Dialect Areas

NORMS explores syntactic variation across the Scandinavian-speaking area; the best-understood boundaries are those between the national standards: Icelandic, Faroese, Danish, Norwegian, and Swedish. But there are boundaries internal to all of these areas as well, and linguistic properties are shared across the national borders without necessarily being shared by the national standards. We hope to be able to identify the most important boundaries for syntactic phenomena, and to compare these to the boundaries which have been observed for phonological and lexical phenomena.
scandinavia

NORMS has organized a dialect meeting more or less every semester during the project period. For each dialect meeting a particular dialect area has been chosen for detailed studies. The dialects chosen have been studied for their characteristics with respect to the various properties investigated in the thematic groups and by the individual participating researchers.
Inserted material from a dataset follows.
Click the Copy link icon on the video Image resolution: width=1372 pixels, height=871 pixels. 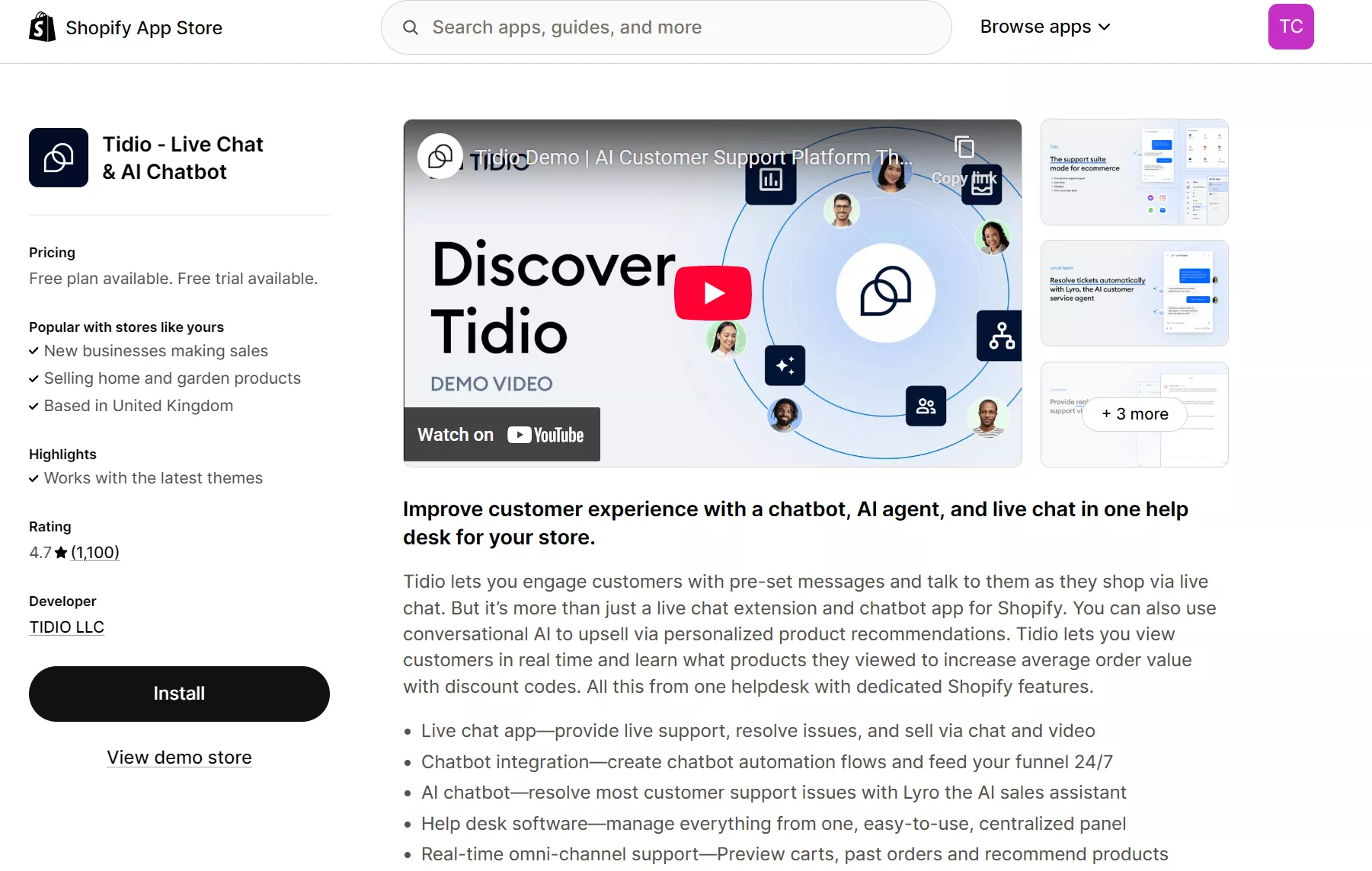click(964, 147)
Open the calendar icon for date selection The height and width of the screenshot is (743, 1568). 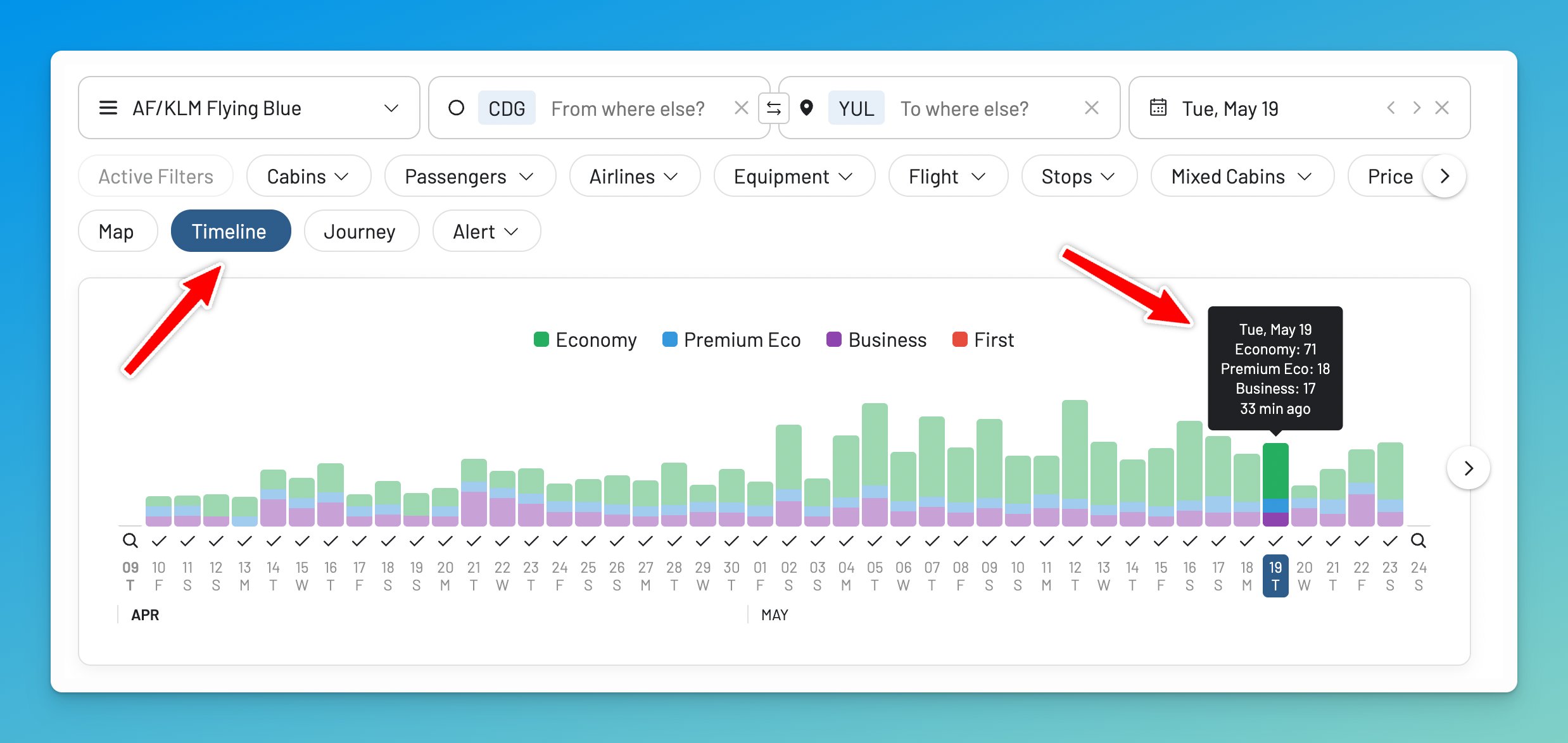pyautogui.click(x=1158, y=108)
So far seven dialect meetings have been organized, the last one in September 2009 (Fosen), and another two dialect meetings are being planned to take place in the last year of the project period:

June 2006 Northern Ostrobothnia, Östman
(see also the ScanDiaSyn blog)
October/November 2006 Northern Norway; Senja, Vangsnes
(see also the ScanDiaSyn blog)
May/June 2007 Älvdalen, Rosenkvist et al.
(see also the ScanDiaSyn blog)
January 2008 Western Jutland, Thagaard Hagedorn, Jørgensen, and Vikner
(see also the ScanDiaSyn blog)
August 2008
Faroe Islands, Thráinsson
(see also the ScanDiaSyn blog and the index of individual reports therein)
May 2009 Inner Scandinavia”, Julien
(see also the ScanDiaSyn blog)
September 2009 Trøndelag; Fosen, Eide and Eriksen
(see also the ScanDiaSyn blog
Spring 2010 Bornholm, Jørgensen, Rosenkvist et al.